What’s the worst part of the travel experience? Take an informal poll and you’ll find “going through security” to be in the top three, if not number one. Since 9/11, Americans have developed strategies for removing their shoes, unloading their laptops, and shrinking their toiletries to three ounce travel sizes in order to streamline their security screening.
What if you could skip all that rigamarole and stroll through security without removing anything? You can, and The Transportation Safety Administration (TSA) wants to tell you how. While many frequent business travelers are familiar with Precheck, TSA is on a campaign to get more travelers to sign up.
The process is relatively simple: you fill out a form online and schedule a brief, in-person interview at the airport where you present the required documentation (a passport, driver’s license, or birth certificate) and are fingerprinted. The $85 fee provides Precheck security clearance for five years.
While that fee may seem like a hurdle, TSA would like travelers to consider the often overlooked intangible value of time saved as they think about Precheck. The administration has partnered with credit card companies, airline loyalty programs, and travel agencies to try to make the most of its meager marketing budget to spread the word.
David Lim, executive advisor to the TSA’s office of the chief risk officer, believes that it’s logical for loyalty reward programs to push participation. “Loyalty program perks promise a seamless travel experience, but that gets blunted with a problem at the security checkpoint,” Lim said in a recent Skift.com article.

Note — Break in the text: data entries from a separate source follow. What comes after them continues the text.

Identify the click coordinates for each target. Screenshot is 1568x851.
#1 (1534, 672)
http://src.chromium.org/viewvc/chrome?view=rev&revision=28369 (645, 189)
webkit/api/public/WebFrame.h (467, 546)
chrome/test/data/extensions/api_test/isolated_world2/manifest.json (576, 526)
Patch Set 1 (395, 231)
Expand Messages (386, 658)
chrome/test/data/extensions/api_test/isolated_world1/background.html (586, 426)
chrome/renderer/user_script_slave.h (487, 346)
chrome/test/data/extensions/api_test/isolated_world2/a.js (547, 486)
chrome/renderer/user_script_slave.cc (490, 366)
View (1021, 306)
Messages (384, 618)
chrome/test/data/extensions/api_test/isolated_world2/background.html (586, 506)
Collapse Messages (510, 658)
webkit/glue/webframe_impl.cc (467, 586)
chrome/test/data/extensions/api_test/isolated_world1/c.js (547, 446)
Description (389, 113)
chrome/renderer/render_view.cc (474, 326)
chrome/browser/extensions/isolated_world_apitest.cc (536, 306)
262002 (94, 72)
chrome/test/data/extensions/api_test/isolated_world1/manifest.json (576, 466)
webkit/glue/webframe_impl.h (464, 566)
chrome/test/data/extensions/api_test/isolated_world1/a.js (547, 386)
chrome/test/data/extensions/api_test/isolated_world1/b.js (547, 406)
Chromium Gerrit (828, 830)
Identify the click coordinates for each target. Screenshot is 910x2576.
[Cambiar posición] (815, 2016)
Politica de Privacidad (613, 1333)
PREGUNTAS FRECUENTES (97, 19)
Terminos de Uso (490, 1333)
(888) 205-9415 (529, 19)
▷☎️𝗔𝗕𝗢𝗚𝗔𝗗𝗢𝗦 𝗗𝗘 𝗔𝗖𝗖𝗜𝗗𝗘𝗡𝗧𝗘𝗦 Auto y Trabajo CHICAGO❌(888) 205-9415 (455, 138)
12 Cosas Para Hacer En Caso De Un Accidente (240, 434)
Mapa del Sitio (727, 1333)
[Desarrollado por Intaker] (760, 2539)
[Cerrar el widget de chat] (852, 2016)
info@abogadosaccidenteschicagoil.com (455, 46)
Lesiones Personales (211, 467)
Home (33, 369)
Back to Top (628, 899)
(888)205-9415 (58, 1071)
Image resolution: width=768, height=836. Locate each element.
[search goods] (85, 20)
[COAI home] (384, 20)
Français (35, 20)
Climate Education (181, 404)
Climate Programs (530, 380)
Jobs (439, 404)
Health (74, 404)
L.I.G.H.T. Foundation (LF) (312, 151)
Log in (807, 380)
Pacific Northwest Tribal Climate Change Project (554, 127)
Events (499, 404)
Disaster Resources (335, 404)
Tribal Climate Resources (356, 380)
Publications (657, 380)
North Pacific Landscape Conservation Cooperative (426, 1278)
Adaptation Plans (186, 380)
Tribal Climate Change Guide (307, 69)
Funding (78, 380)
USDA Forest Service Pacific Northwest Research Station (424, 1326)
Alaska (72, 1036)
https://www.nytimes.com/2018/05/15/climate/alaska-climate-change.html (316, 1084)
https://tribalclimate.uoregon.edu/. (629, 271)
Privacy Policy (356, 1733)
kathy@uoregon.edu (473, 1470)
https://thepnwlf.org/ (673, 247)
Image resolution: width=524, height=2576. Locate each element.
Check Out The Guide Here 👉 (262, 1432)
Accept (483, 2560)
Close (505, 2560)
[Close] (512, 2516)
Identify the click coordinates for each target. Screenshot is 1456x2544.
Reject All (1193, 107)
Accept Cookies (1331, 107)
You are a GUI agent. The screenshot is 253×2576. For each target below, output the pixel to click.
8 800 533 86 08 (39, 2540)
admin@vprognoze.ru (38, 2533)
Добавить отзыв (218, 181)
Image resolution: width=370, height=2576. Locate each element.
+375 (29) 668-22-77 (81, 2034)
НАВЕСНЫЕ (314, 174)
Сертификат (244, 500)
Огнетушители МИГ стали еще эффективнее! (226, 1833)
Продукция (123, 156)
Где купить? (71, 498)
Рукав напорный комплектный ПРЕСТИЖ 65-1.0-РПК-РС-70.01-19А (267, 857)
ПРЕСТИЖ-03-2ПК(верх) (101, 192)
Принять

One marketing technique TSA has recently implemented is randomly selecting travelers to experience the efficiency of Precheck by upgrading their boarding pass. It’s hard to deny the benefit of having it once you’ve experienced it. Still, TSA would like to see more companies adopt this time management tool for their employees.
“Productivity is clearly a benefit; we hope that other travel managers look at that more closely,” said Lim. “[Corporate] travel managers look at it as an expense, but this is really about getting the most value — just not in a way that is totally measurable.”